Designing a Fast, Scalable, and Fault-Tolerant Create Order Process
When users click “Create Order”, they expect one thing: speed. But behind that single click often lies a chain of database writes and external API calls that quietly slow everything down. This article shows how a simple event-driven approach can turn a slow, fragile order flow into one that is fast, scalable, and resilient—without overengineering.
🎯 “Why is my create order so slow?”
This is a classic question that often appears as a system starts to grow. After taking a closer look, that seemingly simple create order flow often hides a lot of workload behind the scenes:
- Save the order to the database
- Call a logistics API to generate a tracking number (AWB)
- Call a WMS (Warehouse Management System) API to request shipment
It looks like just three steps. But when executed synchronously, users can end up waiting 3–10 seconds. Even worse, if an external API is slow or down, the entire process can fail.
This is the point where many developers realize something important:
“Not every process has to finish before the user gets a response.”
The solution?

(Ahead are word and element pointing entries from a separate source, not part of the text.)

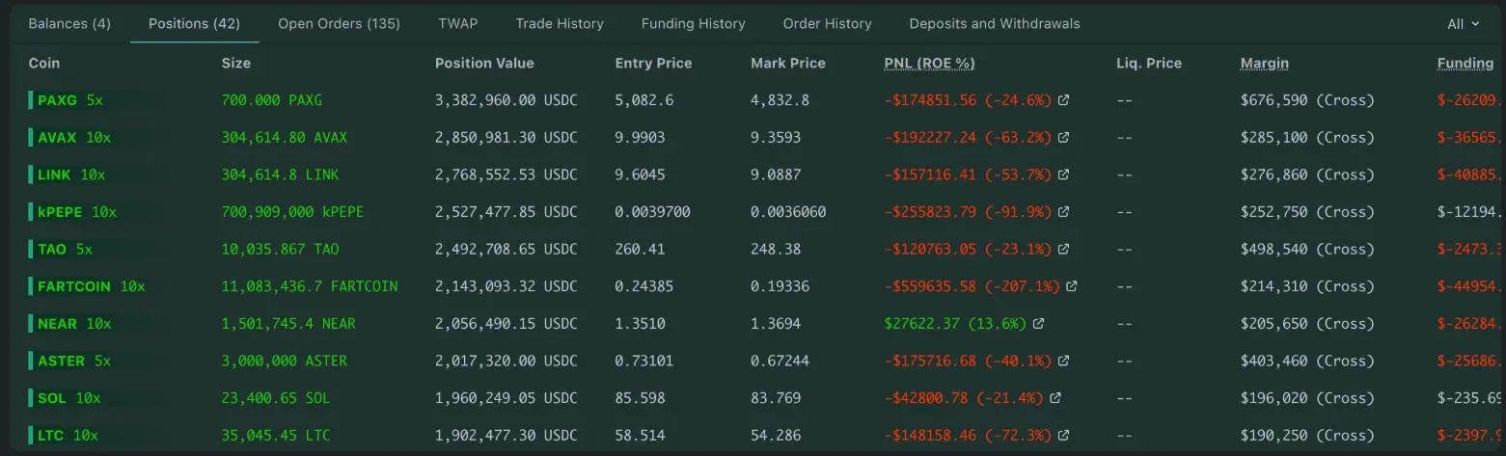
Task: Open share icon next to TAO PNL
Action: 1063,249
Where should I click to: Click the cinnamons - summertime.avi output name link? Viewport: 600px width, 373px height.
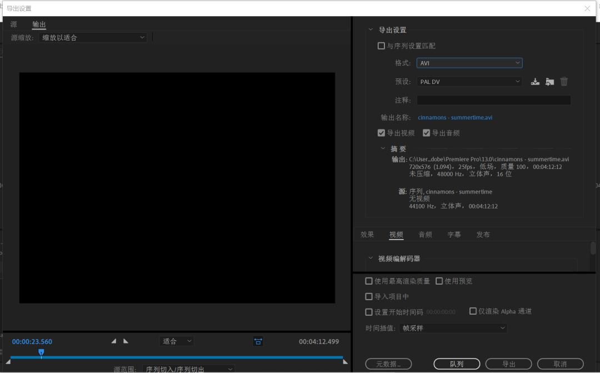[455, 117]
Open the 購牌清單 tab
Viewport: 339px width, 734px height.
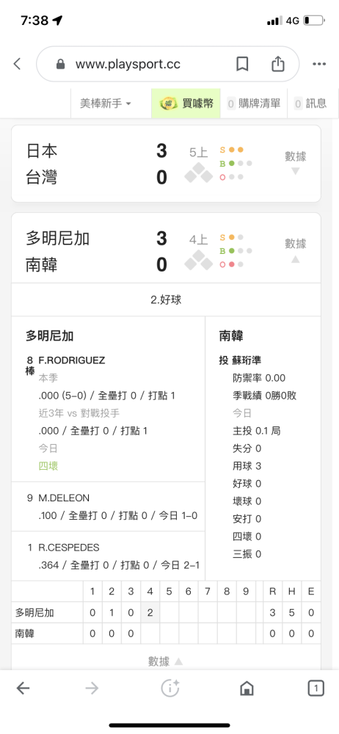[254, 103]
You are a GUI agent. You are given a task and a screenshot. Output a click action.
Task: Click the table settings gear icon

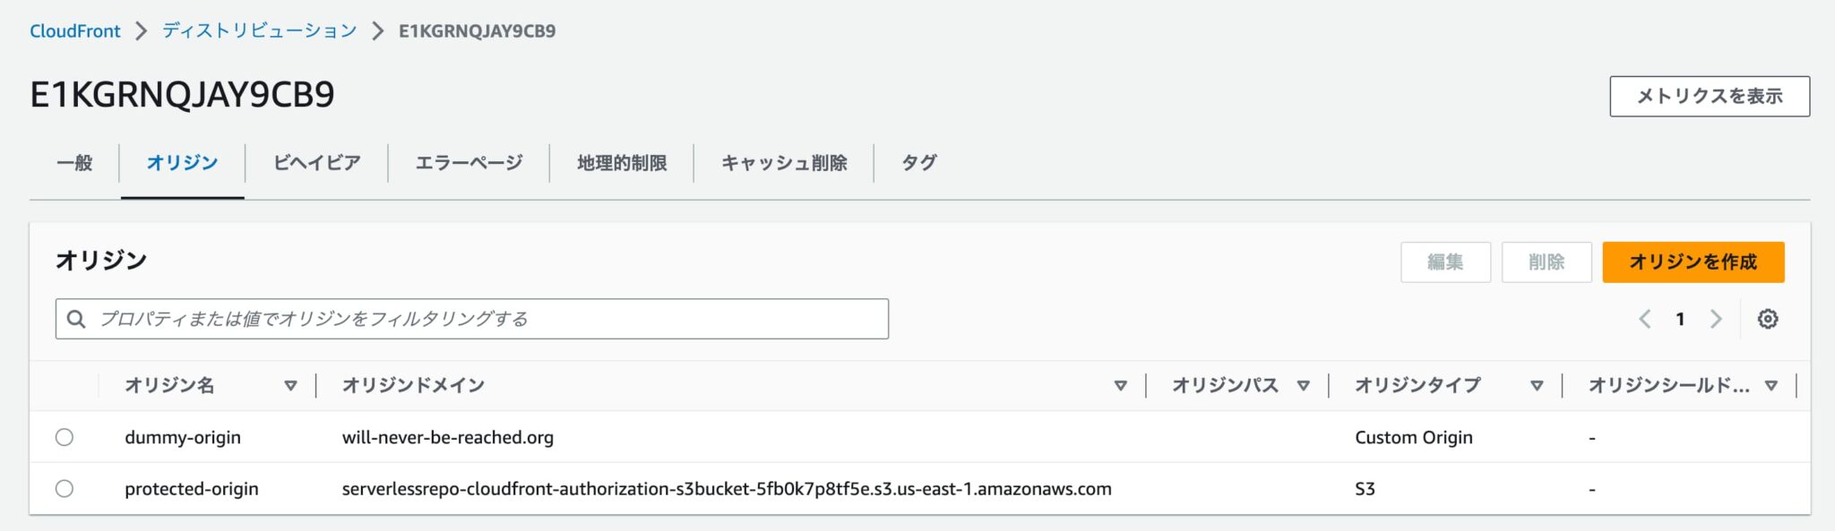(1767, 319)
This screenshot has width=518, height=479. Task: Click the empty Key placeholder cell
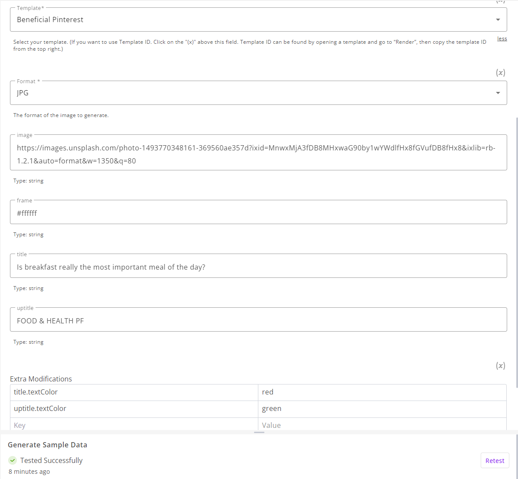134,425
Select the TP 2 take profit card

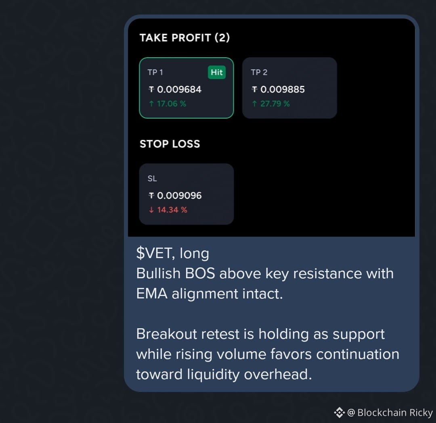(289, 88)
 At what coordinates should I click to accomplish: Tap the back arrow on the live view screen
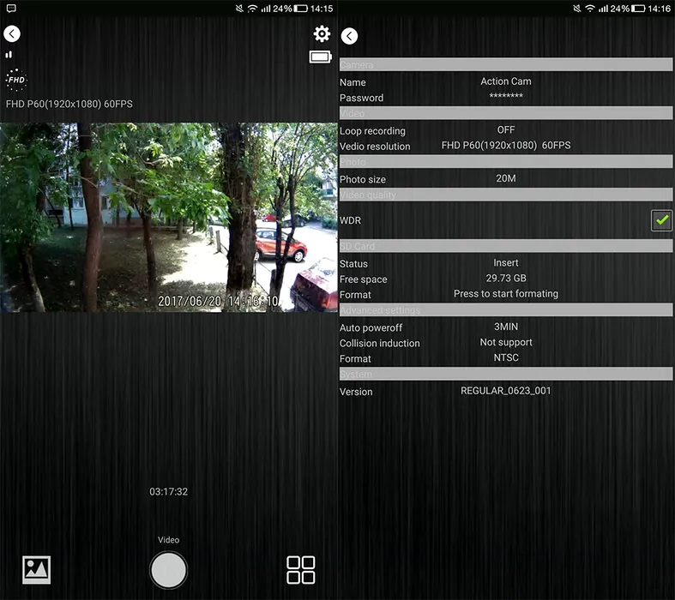point(12,34)
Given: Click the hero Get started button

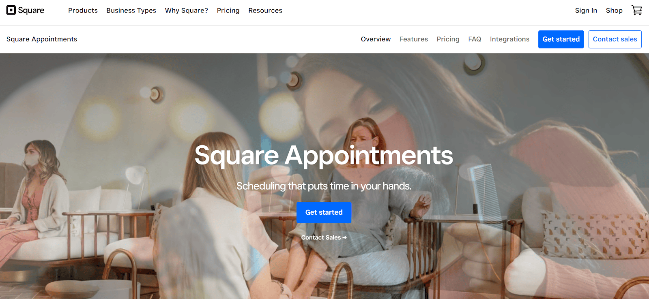Looking at the screenshot, I should point(324,212).
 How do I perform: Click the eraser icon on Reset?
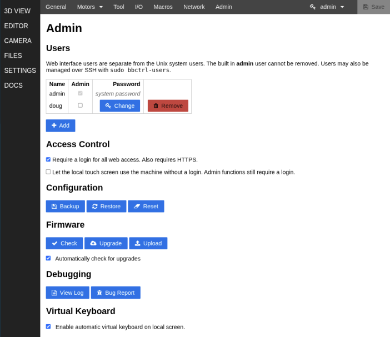[x=137, y=207]
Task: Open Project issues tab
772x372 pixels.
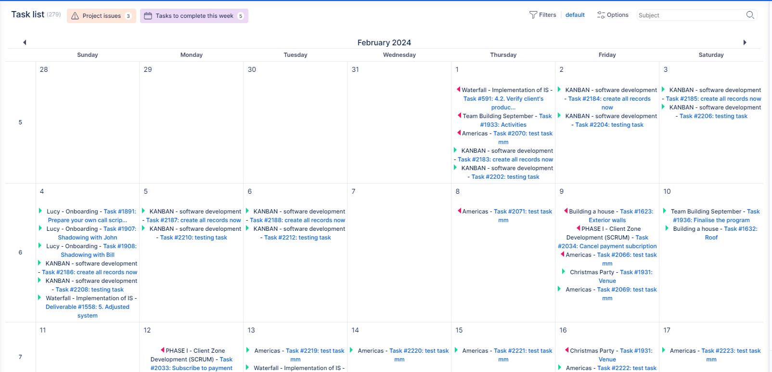Action: coord(102,16)
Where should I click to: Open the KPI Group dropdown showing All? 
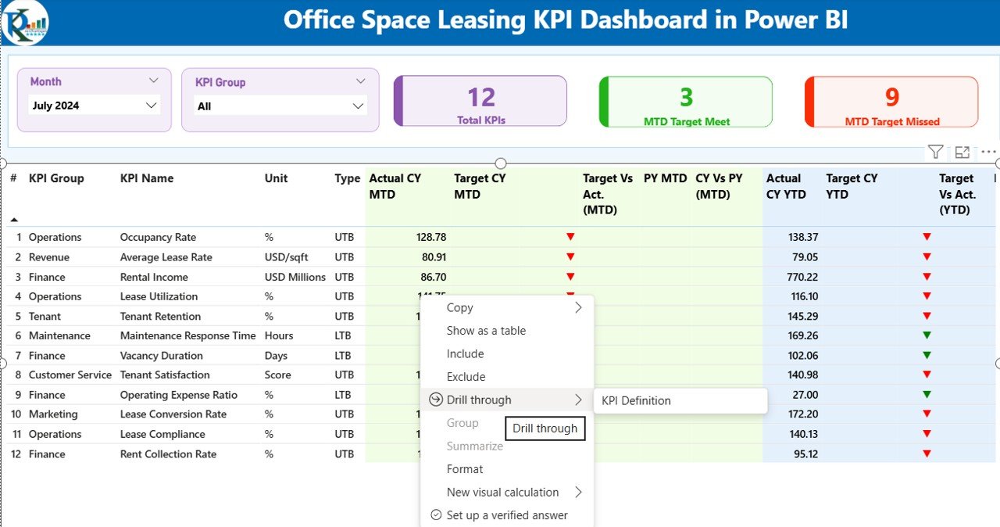pos(280,106)
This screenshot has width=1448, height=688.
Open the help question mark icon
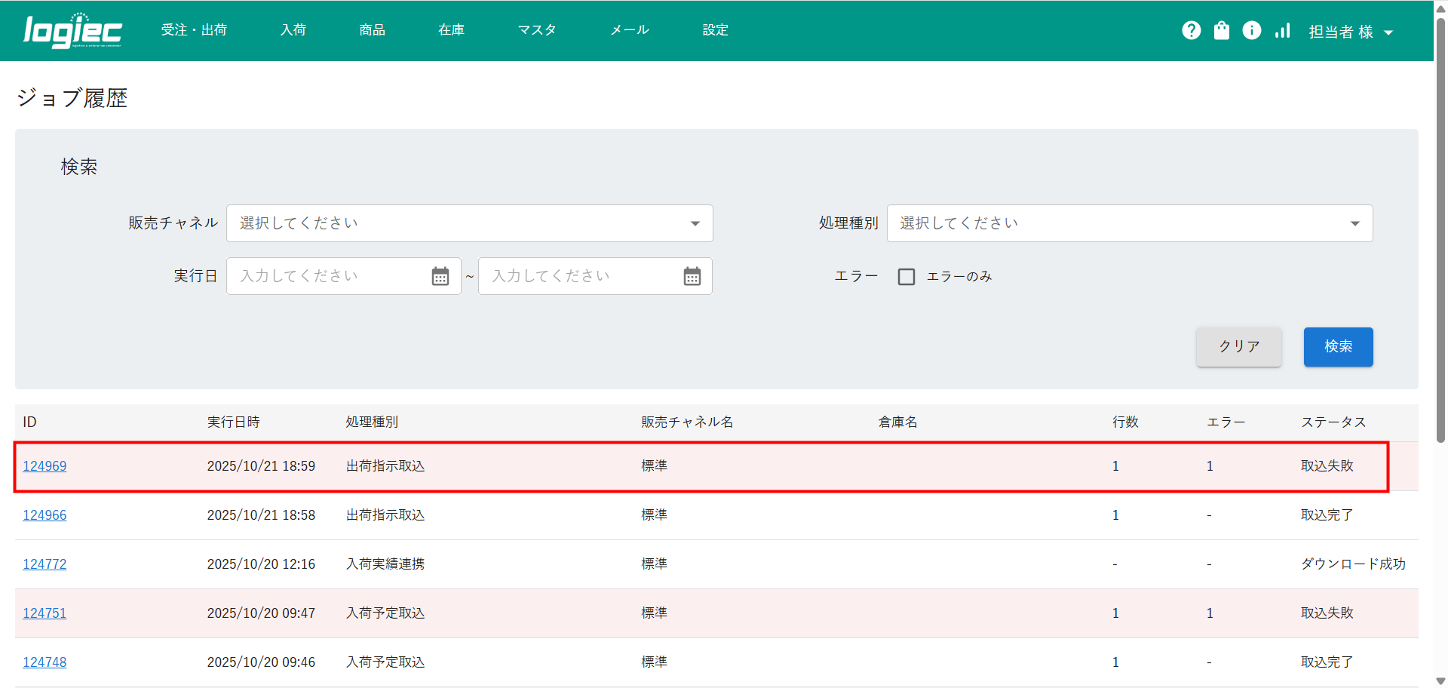(x=1191, y=30)
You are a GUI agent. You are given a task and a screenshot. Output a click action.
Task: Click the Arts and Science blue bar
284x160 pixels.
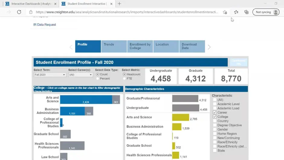[x=86, y=99]
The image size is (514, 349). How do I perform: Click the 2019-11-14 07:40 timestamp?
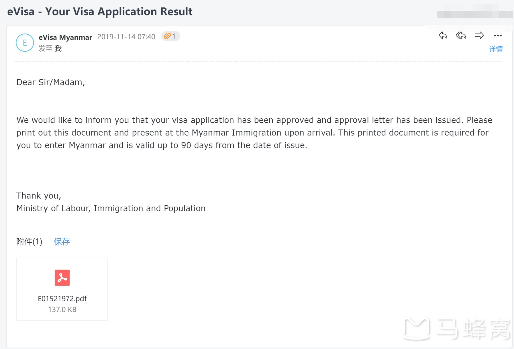click(x=126, y=37)
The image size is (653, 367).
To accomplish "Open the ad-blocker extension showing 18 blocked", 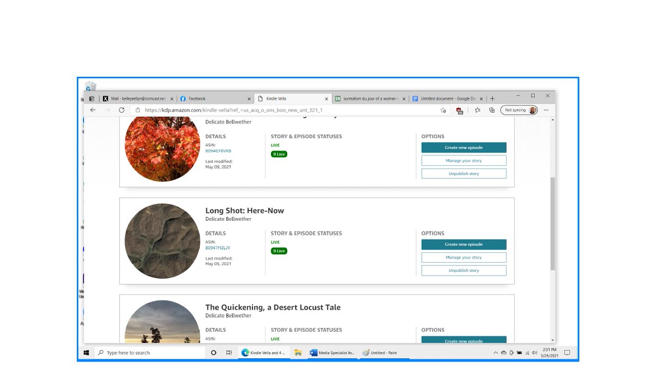I will (459, 110).
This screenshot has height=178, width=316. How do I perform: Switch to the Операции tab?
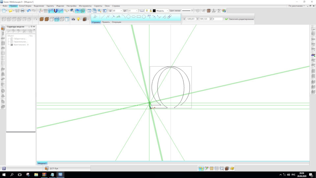coord(117,22)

Event-Driven Architecture.
🌟 Why Event-Driven Architecture Is a Great Fit
Because it allows us to clearly separate:
- Lightweight steps → synchronous
- Heavy steps → asynchronous
The result?
- Fast user responses
- Stable servers
- External APIs no longer blocking critical requests
🧩 Architectural Design: Separate Fast Steps from Heavy Steps
Let’s look at the architecture at a high level.
🔄 End-to-End Flow: From Click to Warehouse
1. User clicks “Create Order”
The backend receives the request.
2. The system does only what truly matters
- Validate input data
- Persist the order to the database
- Publish the
ORDER_CREATEDevent
Processing time: extremely fast (50–150 ms)
3. The user immediately gets a response
“Order successfully created.”
4. Background workers handle the rest (asynchronously)
🎯 Logistics Processor
- Listens to the
ORDER_CREATEDevent - Calls the logistics API
- Generates the tracking number (AWB)
- Updates the database
- Publishes the
AWB_GENERATEDevent
📦 WMS Processor
- Listens to the
AWB_GENERATEDevent - Calls the WMS API
- Updates the order status (e.g., Ready for Fulfillment)
All of this happens in the background. The user never has to wait.
🚀 Benefits of This Architecture (and Why Big Companies Use It)
✔ Much better user experience
Requests are no longer blocked by external APIs.
✔ Loose coupling with vendor reliability
If the logistics API is down → the worker retries.
✔ Horizontally scalable
Traffic increases? Just add more workers.
✔ Fault-tolerant by design
Queues, retries, DLQs, and idempotency keep the system safe.
🧱 Critical Pieces to Make This Production-Ready
1️⃣ Idempotency
Events can be delivered more than once. Workers can crash. Networks can time out.
You must ensure:
- Tracking numbers are not generated twice
- WMS requests are not sent twice
- Order status is checked before processing
Common approaches:
- status columns
- event log tables
- the outbox pattern
2️⃣ Retry with Exponential Backoff
Avoid retrying every second. Use a pattern like:
1s → 5s → 20s → 60s → DLQ
If it still fails, move the message to a Dead Letter Queue for investigation.
3️⃣ Reasonable Timeouts
External APIs are unpredictable.
Recommendations:
- 3–5 seconds timeout
- never let workers block for too long
4️⃣ Observability
You need visibility into:
- How many events are in the queue?
- Which workers are failing?
- How long external APIs are down?
Use:
- logs
- metrics
- distributed tracing
👑 Why This Approach Saves So Many Developers
By moving heavy processes into background workers:
- Users never wait too long
- Servers don’t get overwhelmed
- Orders don’t fail just because a logistics API is broken
- Developers can focus on building features instead of fighting fires
In short:
“Do what matters now. Let the patient workers handle the rest.”
✨ Closing Thoughts
A powerful order system doesn’t have to be complex. By clearly separating synchronous and asynchronous responsibilities, you can build a system that is:
- fast
- scalable
- fault-tolerant
- easy to evolve
Event-Driven Architecture provides exactly that foundation.
If you’re building e-commerce platforms, marketplaces, logistics systems, or any kind of transactional system — this pattern is one of the best long-term investments you can make.